The presence of her mother invades every page. Indeed, for Trethewey, poetry becomes the monument for her mother: the physical marker on the landscape of history. It is a marker that history would just as soon forget, much like the Louisiana Native Guard, the first officially sanctioned regiment of black soldiers in the Union Army and the focus of the second section. Trethewey's poetry creates a space for remembrance.

But she does not travel into this space without hesitation. show more The opening poem, "Theories of Space and Time," illustrates her acknowledgment of what this trip might cost: "You can get there from here, though / there's no going home." The photograph someone snaps along the way and presents upon your return shows a different you. Nothing is quite the same again. But the will to remember, to create a history that remembers, (thankfully for us) overcomes the poet.

One of my favorite poems, "What the Body Can Say," deals with the inability to reconcile sign and signified without a mediating context. In this case, the context is the body that figures forth "something" unnameable. As with the scarred back of the slave in "Native Guard," the body becomes the organ of speech, saying what the mouth or pen does not. This thought is wonderfully reinforced by the image of a notebook crosshatched in two different hands: one the hand of a white southerner, the other the hand of a black Native Guard soldier (this begs the questions: does Trethewey consider the work of the poet painful or traumatic?).

The need for a human contextualizing agent comes up again and again throughout the first section: the poet offers herself as context in "Photograph: Ice Storm, 1971"; "What is Evidence" again depicts the scarred body, contrasting it with the (less meaningful) historical document; "Letter" emphasizes the fragility of signs, especially ones outside the body (e.g. in the form of a letter to a friend); and "After Your Death" depicts the emotional magnitude of bodiless signs in the context of grief.

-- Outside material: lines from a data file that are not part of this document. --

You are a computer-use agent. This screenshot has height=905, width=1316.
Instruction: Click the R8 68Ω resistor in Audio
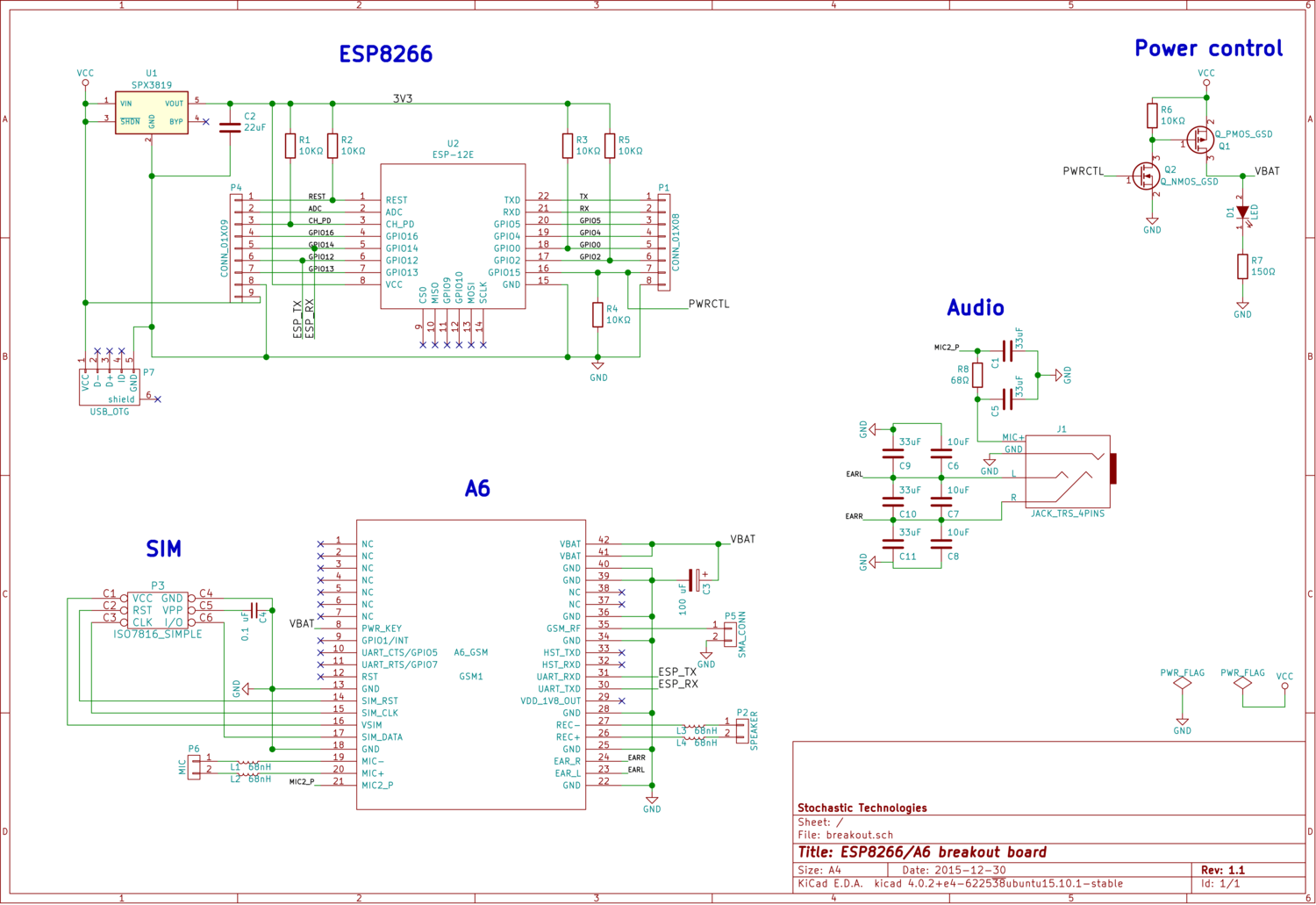click(x=977, y=376)
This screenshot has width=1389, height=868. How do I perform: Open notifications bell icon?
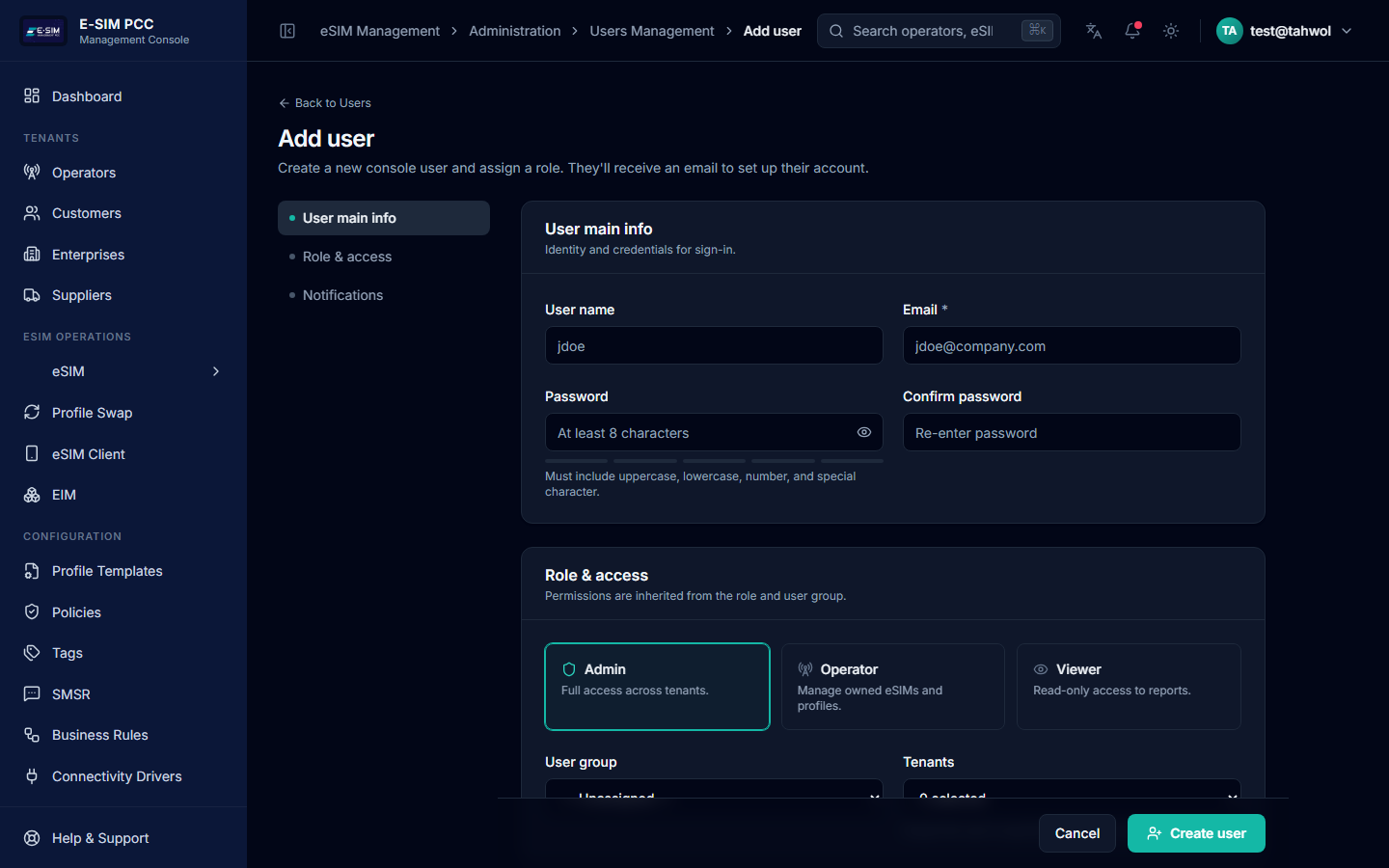coord(1132,31)
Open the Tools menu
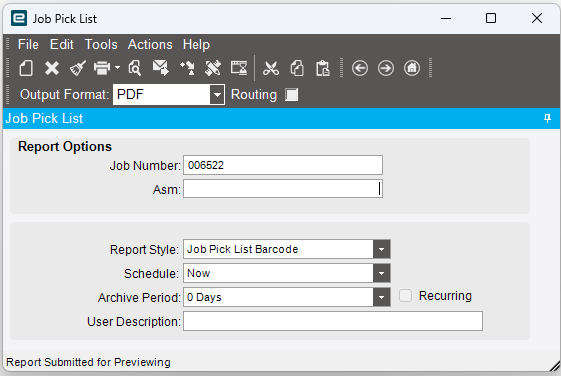Viewport: 561px width, 376px height. pos(101,45)
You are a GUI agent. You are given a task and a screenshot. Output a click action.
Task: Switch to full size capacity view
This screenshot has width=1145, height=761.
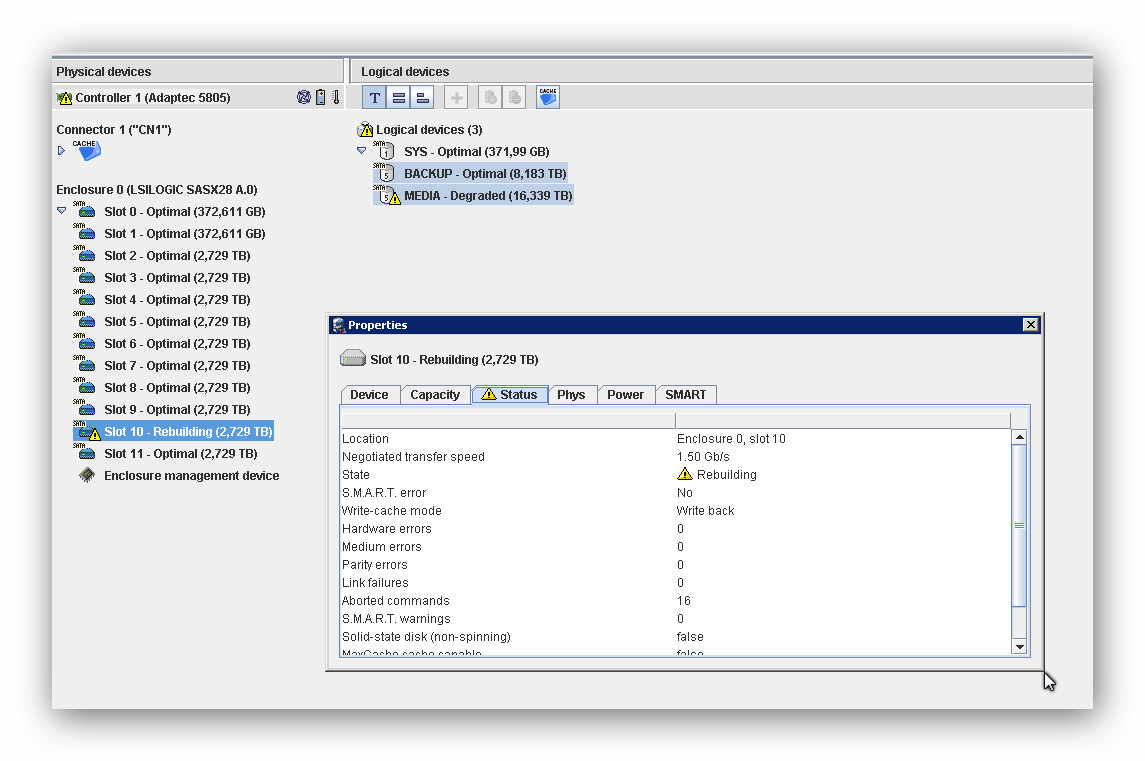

Section 2 of Native Guard deals primarily with untold history. Stories that both the orthodox accounts and the landscape itself has forgotten. Section 3 is more personal and explores the role of the poet, our poet, in matters of race, the South, and the African-American's position among the two. Poems like "Incident" weave form with meaning with subtlety to overscore powerful images while poems like "Monument" go straight for the jugular: "At my mother's grave, ants streamed in / and out like arteries, a tiny hill rising / above her untended plot."

I've read Native Guard twice I would eagerly suggest it to others.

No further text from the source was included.